-- Start of PROVIDED RECORDS --
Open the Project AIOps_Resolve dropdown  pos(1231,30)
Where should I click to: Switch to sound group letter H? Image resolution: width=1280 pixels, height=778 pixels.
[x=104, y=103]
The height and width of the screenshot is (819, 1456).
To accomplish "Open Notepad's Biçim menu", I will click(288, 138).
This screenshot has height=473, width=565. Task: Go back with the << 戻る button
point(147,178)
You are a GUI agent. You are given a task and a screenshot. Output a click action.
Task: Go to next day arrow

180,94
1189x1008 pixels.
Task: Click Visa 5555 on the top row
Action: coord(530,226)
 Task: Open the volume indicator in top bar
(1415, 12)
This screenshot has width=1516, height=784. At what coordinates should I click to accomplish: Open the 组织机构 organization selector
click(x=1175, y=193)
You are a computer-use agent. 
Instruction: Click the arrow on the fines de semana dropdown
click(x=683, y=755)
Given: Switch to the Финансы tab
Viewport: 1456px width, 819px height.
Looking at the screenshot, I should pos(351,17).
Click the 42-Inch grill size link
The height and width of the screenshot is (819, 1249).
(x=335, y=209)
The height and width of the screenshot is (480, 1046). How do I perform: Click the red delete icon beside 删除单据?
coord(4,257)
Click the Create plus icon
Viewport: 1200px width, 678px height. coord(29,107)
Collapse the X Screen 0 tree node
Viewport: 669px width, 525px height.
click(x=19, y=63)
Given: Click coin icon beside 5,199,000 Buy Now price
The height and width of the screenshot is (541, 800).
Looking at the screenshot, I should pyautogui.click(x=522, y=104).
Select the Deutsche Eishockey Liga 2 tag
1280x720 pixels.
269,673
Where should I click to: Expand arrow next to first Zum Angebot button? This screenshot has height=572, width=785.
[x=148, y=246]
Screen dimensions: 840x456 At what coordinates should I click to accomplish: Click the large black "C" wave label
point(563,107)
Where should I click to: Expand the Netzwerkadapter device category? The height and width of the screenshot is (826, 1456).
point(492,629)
-- End of PROVIDED RECORDS --
PROMPT:
Rescale the data from the line containing "Task: Open the volume indicator in top bar" down to the line containing "click(x=683, y=755)", both included. Reproduce every line, requests included, but multiply each click coordinate in the answers by 1.6 and round to whole numbers, with halves rounded up.

RESULT OF THIS TASK:
 Task: Open the volume indicator in top bar
(2264, 19)
This screenshot has width=1516, height=784. At what coordinates should I click to accomplish: Open the 组织机构 organization selector
click(x=1880, y=309)
You are a computer-use agent. 
Instruction: Click the arrow on the fines de semana dropdown
click(x=1093, y=1208)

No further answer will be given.